У нас то же самое. Началось с маленькой проблемы, а теперь мы все серьезнее относимся к делу наших же рук. А утрата юмора — первый признак любой духовной ненормальности. Ну, хорошо, машины все за нас делают или будут делать через несколько лет, они все сложнее и самостоятельнее. Но ведь это отнюдь не предвещает катастрофы. Ну, будут они мыслить. Ну и что же? Все равно ведь хозяин — человеческий ум. И был и останется. Он гибче, сильнее. И не скоростью вычислений или объемом памяти. Вовсе нет. Он сильнее точным ощущением цели — не промежуточной, а конечной, умением мыслить нелогично и на первый взгляд даже неразумно: сильнее юмором, сердечностью, которая диктует подчас сумасбродные поступки; словом, тем единством духовных процессов, которые я назвал бы душой, если бы не боялся впасть в идеализм и поповщину. У машины этого не будет никогда, даже если она научится ставить цель, самовоспроизводиться и самообучаться.

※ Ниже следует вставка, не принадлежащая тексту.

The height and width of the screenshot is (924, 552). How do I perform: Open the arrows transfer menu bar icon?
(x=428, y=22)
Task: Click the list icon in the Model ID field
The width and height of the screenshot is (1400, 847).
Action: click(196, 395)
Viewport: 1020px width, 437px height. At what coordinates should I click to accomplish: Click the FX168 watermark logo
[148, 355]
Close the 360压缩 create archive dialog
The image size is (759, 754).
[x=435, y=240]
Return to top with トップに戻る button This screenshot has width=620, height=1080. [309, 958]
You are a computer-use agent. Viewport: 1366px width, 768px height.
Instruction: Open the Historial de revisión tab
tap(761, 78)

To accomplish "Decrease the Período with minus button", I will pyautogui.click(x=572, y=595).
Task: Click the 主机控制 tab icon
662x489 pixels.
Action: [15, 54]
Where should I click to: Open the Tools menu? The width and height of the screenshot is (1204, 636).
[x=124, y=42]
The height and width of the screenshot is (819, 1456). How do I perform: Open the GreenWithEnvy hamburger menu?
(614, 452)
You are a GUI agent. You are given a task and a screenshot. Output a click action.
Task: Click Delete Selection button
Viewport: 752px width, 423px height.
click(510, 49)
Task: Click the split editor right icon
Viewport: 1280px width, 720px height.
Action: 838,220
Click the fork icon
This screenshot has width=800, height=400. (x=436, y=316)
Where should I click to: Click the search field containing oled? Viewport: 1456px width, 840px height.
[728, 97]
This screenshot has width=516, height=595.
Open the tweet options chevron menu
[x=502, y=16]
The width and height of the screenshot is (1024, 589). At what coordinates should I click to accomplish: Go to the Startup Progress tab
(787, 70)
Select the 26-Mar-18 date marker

И все-таки те, кто имеет дело с этими машинами, начинают преувеличивать их возможности. И через какие-нибудь тридцать-сорок лет думающий опытный инженер начнет бояться своего помощника — автомата, управляющего производством. А где-нибудь в лаборатории химик, вместо того чтобы следить за результатами опытов, будет обдумывать способы защиты от механического лаборанта, работающего с ядом. Самовнушение — лавинный процесс. Появляются первые симптомы, и это уже страшно, это грозит духовным вырождением, какой-то машинной цивилизацией. Не сразу, через века. Мы сами сдаем позиции. Впрочем, вы еще не ощущаете этого. Но вам хоть понятно?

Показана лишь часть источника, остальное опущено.